Brief 1 – Please list everything the petting zoo blurb says exotic animals from off-Snapshot are a risk for.
Brief 2 – Print the passage of the petting zoo blurb between "A fly-by-night petting" and "and the environment.", inclusive.

— Begin Provided text —

A fly-by-night petting zoo lands in Madagascar-24M, the Snapshot of Madagascar the Tourists made 24 million years ago, and promptly finds itself slapped in quarantine. After all, exotic animals from off-Snapshot are a risk, for people, local wildlife, and the environment.
Scott Hardy’s title may be Assistant Veterinary Engineer, but his actual job is shoveling crap out of cages and protecting the “talent”—the nubile youths hired to run the petting zoo.
That doesn’t include protecting the zoo’s star performer, Athena Anders, Hardy’s redheaded, volatile, dish-hurling, on-again-off-again girlfriend. Not because Athena isn’t talented, but because she does just fine taking care of herself. The one thing Athena really loves are the zoo’s stars, a pair of talking dinosaurs.
Then the dinosaurs go missing. And it’s mating season.

— End Provided text —
— Begin Excerpted data —

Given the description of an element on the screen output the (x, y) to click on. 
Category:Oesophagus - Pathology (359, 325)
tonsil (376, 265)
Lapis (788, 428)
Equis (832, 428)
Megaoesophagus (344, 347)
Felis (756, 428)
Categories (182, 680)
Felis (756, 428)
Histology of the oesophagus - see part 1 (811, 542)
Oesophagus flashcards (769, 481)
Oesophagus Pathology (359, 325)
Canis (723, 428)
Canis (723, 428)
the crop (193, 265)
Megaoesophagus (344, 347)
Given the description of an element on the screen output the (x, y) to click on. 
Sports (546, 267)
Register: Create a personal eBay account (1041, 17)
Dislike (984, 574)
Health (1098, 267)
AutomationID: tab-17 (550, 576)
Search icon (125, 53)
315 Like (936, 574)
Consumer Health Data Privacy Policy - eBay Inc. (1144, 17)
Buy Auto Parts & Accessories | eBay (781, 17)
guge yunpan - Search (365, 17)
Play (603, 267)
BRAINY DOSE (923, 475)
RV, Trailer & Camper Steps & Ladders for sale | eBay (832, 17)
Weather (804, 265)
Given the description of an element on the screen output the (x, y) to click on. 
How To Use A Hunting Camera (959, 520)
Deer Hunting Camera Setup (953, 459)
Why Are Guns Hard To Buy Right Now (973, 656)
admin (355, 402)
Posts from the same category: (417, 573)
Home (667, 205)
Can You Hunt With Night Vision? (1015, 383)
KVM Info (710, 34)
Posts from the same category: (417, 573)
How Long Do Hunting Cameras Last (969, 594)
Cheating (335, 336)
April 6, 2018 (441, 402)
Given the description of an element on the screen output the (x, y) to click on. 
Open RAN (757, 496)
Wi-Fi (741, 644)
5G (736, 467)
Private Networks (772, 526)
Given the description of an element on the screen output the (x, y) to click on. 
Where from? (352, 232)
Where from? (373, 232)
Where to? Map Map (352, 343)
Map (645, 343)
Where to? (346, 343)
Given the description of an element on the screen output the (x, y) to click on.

— End Excerpted data —

Response 1 – People, local wildlife, and the environment.

Response 2 –
A fly-by-night petting zoo lands in Madagascar-24M, the Snapshot of Madagascar the Tourists made 24 million years ago, and promptly finds itself slapped in quarantine. After all, exotic animals from off-Snapshot are a risk, for people, local wildlife, and the environment.